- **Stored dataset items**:
** begin **

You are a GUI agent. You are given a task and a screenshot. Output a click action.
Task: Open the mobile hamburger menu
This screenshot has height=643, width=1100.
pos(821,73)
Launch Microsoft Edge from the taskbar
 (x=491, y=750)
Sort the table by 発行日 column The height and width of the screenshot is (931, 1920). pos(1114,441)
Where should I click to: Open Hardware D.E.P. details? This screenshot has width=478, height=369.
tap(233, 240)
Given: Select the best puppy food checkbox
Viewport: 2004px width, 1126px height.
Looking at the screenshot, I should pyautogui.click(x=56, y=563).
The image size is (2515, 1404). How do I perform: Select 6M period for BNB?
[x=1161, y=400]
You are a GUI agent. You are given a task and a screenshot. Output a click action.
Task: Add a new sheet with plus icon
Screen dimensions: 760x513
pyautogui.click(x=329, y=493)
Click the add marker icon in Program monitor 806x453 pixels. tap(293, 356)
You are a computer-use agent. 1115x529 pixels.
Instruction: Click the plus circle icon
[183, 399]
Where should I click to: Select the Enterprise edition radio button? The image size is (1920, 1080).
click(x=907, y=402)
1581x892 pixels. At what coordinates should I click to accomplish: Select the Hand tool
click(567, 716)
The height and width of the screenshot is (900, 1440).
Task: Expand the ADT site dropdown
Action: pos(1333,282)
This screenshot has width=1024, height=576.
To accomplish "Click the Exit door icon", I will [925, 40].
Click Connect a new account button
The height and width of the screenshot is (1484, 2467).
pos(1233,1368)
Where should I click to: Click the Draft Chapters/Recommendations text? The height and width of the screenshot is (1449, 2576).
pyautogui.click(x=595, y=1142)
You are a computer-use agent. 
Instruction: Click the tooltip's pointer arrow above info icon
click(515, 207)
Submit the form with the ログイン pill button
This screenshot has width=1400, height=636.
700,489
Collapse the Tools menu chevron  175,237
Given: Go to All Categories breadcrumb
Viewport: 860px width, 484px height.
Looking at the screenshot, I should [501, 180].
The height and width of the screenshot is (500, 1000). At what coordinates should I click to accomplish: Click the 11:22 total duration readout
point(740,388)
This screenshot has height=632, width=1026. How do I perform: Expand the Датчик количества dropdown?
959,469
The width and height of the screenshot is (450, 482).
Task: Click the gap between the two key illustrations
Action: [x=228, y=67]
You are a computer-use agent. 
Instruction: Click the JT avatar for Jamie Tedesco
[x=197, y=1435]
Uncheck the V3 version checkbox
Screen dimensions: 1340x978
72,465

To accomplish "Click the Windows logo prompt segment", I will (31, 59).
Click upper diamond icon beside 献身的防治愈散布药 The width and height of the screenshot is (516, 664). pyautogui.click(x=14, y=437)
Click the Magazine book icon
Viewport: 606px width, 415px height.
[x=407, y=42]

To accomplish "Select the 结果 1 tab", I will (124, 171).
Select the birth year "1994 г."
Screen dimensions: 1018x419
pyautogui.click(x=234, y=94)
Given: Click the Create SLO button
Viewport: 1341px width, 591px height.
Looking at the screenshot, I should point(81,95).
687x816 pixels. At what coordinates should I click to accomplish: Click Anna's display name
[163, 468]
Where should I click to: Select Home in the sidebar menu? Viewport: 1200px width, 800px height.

** end **

- **DO THIS**:
Reproduce verbatim the lines of the data above, from the line containing "Uncheck the V3 version checkbox" through the end of the data.

- **SOLUTION TO THE EXERCISE**:
Uncheck the V3 version checkbox
Screen dimensions: 1340x978
72,465

To accomplish "Click the Windows logo prompt segment", I will (31, 59).
Click upper diamond icon beside 献身的防治愈散布药 The width and height of the screenshot is (516, 664). pyautogui.click(x=14, y=437)
Click the Magazine book icon
Viewport: 606px width, 415px height.
[x=407, y=42]

To accomplish "Select the 结果 1 tab", I will (124, 171).
Select the birth year "1994 г."
Screen dimensions: 1018x419
pyautogui.click(x=234, y=94)
Given: Click the Create SLO button
Viewport: 1341px width, 591px height.
Looking at the screenshot, I should point(81,95).
687x816 pixels. At what coordinates should I click to accomplish: Click Anna's display name
[163, 468]
Where should I click to: Select Home in the sidebar menu? Viewport: 1200px width, 800px height.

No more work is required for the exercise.